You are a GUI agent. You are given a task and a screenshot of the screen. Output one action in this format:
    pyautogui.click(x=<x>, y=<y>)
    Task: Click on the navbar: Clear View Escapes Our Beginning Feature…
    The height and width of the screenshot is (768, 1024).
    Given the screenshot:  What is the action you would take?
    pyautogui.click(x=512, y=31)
==
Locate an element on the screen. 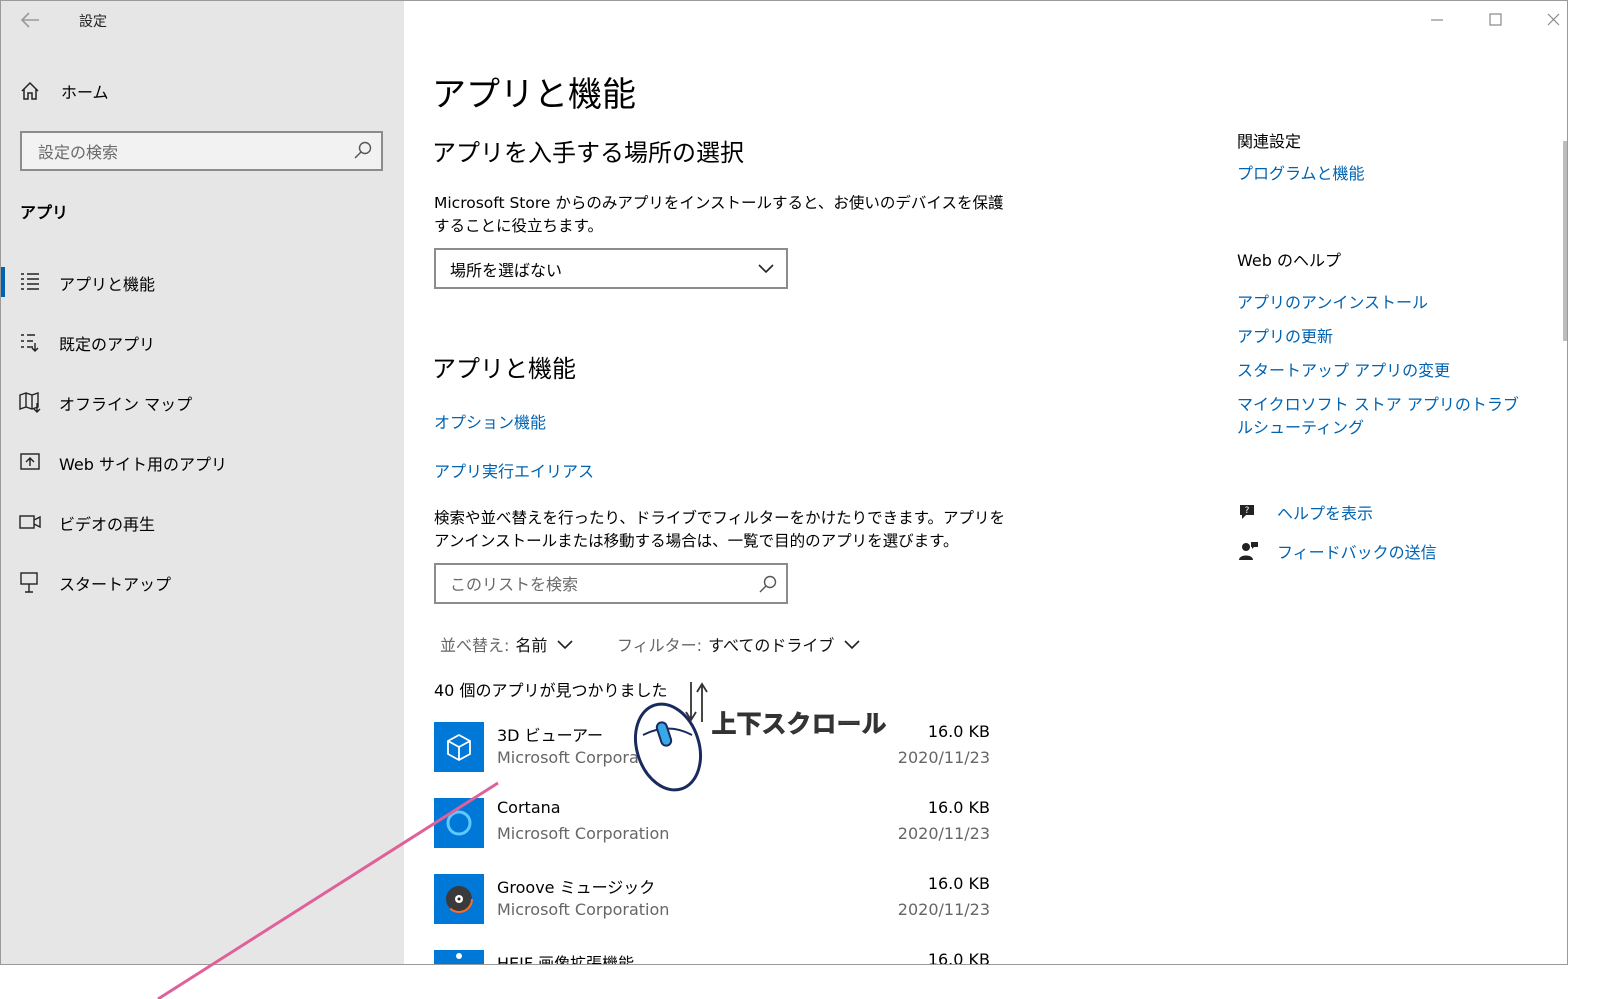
==
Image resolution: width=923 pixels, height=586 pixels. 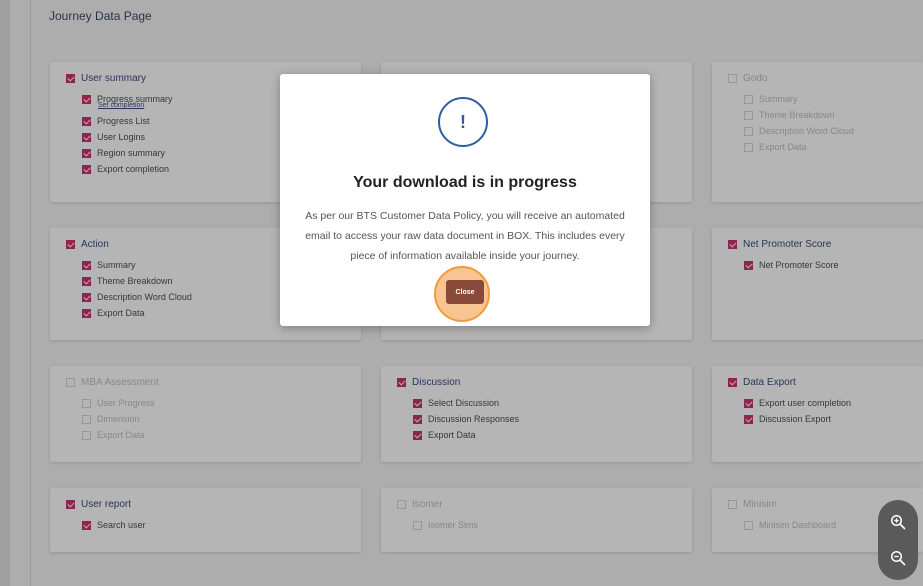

■ **Exercise prompt**
Print the stretch of records from the line containing "You are a GUI" through the line containing "pyautogui.click(x=512, y=31)", reproducing those lines without any change.

■ **Reply to the task**
You are a GUI agent. You are given a task and a screenshot of the screen. Output one action in this format:
    pyautogui.click(x=<x>, y=<y>)
    Task: Click on the navbar: Clear View Escapes Our Beginning Feature…
    The height and width of the screenshot is (768, 1024).
    Given the screenshot:  What is the action you would take?
    pyautogui.click(x=512, y=31)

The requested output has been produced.